• [Document text]
◆ ◆ ◆ ◆
There lies the unconquered and forever inviolate kingdom of forces over which no human skill will ever cast the net of conquest.
The sea speaks to the imagination as no other aspect of the natural world does, because of its vastness, its immeasurable and overwhelming power, its exclusion from human history, its free, buoyant, changeful being.

It stands for those strange and unfamiliar revelations with which Nature sometimes breaks in upon our easy relation with her, and brings back on the instant that sense of remoteness which one feels when in intimate fellowship a friend suddenly lifts the curtain from some great experience hitherto unsuspected.

In the vast sweep of life through Nature there must always be aspects of awful strangeness; great realms of mystery will remain unexplored, and almost inaccessible to human thought; days will dawn at intervals in which those who love most and are nearest Nature will feel an impenetrable cloud over all things, and be suddenly smitten with a sense of weakness; the greatest of all her interpreters are but children in knowledge of her mighty activities and forces.

On the sea this sense of remoteness and strangeness comes oftener than in the presence of any other natural form; even the mountains make sheltered places for our thought at their feet, or along their precipitous ledges; but the sea makes no concessions to our human weakness, and leaves the message which it intones with the voice of tempest and the roar of surge without an interpreter.
◆ ◆ ◆ ◆
• [Data for analysis]
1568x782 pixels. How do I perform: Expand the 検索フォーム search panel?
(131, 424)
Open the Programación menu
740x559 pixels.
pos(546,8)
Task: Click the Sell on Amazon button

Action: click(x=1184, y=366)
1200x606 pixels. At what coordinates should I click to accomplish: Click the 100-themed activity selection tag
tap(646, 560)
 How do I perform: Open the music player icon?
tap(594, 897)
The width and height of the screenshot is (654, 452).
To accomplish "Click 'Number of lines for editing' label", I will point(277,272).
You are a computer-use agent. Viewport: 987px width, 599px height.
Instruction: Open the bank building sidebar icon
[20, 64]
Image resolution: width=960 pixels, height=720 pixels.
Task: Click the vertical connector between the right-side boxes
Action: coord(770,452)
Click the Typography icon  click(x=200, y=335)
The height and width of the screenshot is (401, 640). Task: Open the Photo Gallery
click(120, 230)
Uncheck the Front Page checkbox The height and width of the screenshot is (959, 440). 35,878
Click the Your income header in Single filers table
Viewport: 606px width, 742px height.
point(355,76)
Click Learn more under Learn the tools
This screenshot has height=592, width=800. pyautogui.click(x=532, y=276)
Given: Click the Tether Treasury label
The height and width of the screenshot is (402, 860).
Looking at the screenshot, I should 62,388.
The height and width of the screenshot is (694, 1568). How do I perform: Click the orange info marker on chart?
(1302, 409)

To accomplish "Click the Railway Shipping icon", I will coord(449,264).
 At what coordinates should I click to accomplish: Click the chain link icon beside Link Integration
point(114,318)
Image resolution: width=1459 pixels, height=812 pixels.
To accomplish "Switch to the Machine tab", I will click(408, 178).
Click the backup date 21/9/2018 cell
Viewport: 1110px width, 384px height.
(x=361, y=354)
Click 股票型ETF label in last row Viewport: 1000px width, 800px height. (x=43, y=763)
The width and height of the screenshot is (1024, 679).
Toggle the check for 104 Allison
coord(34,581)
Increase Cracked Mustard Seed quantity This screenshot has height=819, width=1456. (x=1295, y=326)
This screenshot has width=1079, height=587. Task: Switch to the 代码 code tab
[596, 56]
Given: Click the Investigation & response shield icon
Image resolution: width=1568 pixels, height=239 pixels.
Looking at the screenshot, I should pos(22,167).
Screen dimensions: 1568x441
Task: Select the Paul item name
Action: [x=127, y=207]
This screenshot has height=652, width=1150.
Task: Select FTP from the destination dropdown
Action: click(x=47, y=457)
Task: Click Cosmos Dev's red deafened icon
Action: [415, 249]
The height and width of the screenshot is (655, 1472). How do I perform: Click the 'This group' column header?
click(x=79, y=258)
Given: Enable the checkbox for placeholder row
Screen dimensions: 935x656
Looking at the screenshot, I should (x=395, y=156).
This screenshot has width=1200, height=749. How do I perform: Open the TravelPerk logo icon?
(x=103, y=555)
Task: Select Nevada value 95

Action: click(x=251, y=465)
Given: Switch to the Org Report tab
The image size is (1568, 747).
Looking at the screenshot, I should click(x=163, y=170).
◆ ◆ ◆ ◆
• [Problems to work on]
**1.** Which qualities of the sea does the passage on the sea give as the reasons it speaks to the imagination as no other aspect of the natural world does?
**2.** Reproduce word for word the section of the passage on the sea starting at "The sea speaks" and ending at "buoyant, changeful being.".

• [Answers to the problems]
**1.**
- its vastness
- its immeasurable and overwhelming power
- its exclusion from human history
- its free, buoyant, changeful being

**2.**
The sea speaks to the imagination as no other aspect of the natural world does, because of its vastness, its immeasurable and overwhelming power, its exclusion from human history, its free, buoyant, changeful being.